Sia che un contesto si dissoci da tale comportamento, sia che si tratti di un contesto affiliato o che sostenga in qualche modo quell'esperienza, si rimandano al consumatore di sostanze delle attribuzioni di significato che gli conferiscono continuamente lo status di (tossico) dipendente, da cui è difficile poi liberarsi. Ci sono differenze tra consumatori di sostanze, tra il consumatore di sostanze psicotrope legali e illegali, nelle modalità di riconoscimento e di gestione dei pensieri e delle emozioni, nel tipo di esperienze psicologiche che vengono cercate attraverso l'uso della sostanza, nei pattern comportamentali messi in atto e nel tipo di relazioni instaurate, ma un aspetto che tende a accomunare chi soffre di questo tipo di problematica è il progressivo scivolamento verso una condizione esistenziale in cui la sostanza diventa il fulcro della vita e delle relazioni interpersonali e affettive, una parte fondamentale dell'identità della persona.
Da un punto di vista relazionale, quando si parla di dipendenza si fa riferimento a una modalità di rapporto in cui la persona tende ad affidare il proprio benessere, la propria sfera decisionale, la considerazione di sé ad altre persone. L'individuo tende a rivolgersi continuamente agli altri per chiedere consigli, aiuti, incoraggiamento e sostegno, i quali diventano una sorta di guida, percepita come imprescindibile.

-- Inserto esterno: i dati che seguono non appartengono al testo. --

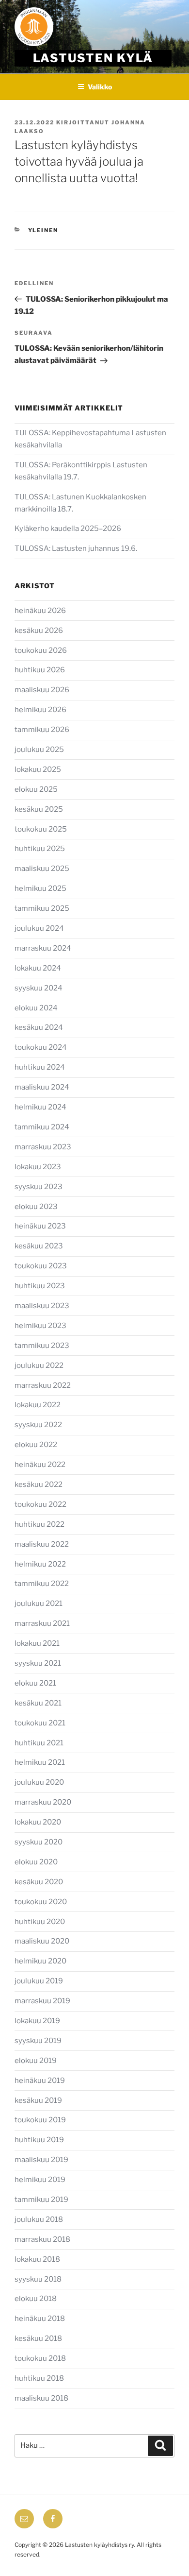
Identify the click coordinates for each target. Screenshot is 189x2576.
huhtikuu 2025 (40, 848)
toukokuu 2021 (40, 1723)
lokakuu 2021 (37, 1643)
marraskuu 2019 (42, 2000)
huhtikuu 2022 (39, 1524)
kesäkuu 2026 (39, 630)
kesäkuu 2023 (39, 1246)
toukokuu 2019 (40, 2119)
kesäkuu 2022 (39, 1484)
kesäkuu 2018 (38, 2338)
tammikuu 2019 (41, 2199)
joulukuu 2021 (39, 1603)
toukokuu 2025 (41, 829)
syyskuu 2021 (38, 1663)
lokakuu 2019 (37, 2020)
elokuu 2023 (36, 1206)
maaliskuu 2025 (42, 868)
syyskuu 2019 (38, 2040)
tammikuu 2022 (42, 1583)
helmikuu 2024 (40, 1107)
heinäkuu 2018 (40, 2318)
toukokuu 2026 (41, 650)
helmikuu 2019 (40, 2179)
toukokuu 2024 (41, 1047)
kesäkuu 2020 (39, 1881)
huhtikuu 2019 (39, 2139)
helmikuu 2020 (40, 1961)
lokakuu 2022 (38, 1404)
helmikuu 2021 (40, 1762)
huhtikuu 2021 (39, 1743)
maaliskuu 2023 (42, 1305)
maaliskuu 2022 (42, 1544)
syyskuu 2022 (38, 1424)
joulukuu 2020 (39, 1782)
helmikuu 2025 (40, 888)
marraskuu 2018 (42, 2239)
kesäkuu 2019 (38, 2100)
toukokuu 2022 (40, 1504)
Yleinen (43, 230)
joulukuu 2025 (39, 749)
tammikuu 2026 (42, 729)
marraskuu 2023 (43, 1147)
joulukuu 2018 (39, 2219)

La persona con questo tipo di problematica tende a fondare la relazione su una dimensione di aiuto e la propria autostima si costruisce in relazione al giudizio dell'altro a cui è particolarmente sensibile. L'approvazione, la rassicurazione, il senso di conferma o meno altrui definiscono dunque le fondamenta della propria autostima in modo pressoché esclusivo. Ma per quanto possa ricevere una serie di conferme anche positive, queste non si accompagnano a un senso di efficacia personale o di fiducia in sé né a un riconoscimento di valore o di competenze intra e interpersonali. In senso stretto, quando si parla di dipendenza affettiva, si fa riferimento alla tendenza della persona a impostare rapporti di coppia fondati unicamente su questa dimensione e con queste caratteristiche: si muove su un canale esclusivo centrato sul posizionamento psicologico e interattivo del “io dipendo da te”, dove non è presente la forma di interdipendenza intesa come modalità di rapportarsi in modo fluido, scambievole e articolato su altre dimensioni dello stare bene insieme; il rapporto tende organizzarsi in modo rigido su questo aspetto che diventa centrale e pervasivo, dove la strutturazione dell'identità di un singolo al di fuori dell'entità coppia viene percepita come assolutamente minacciosa e pure gli spazi di azione esterni ad essa.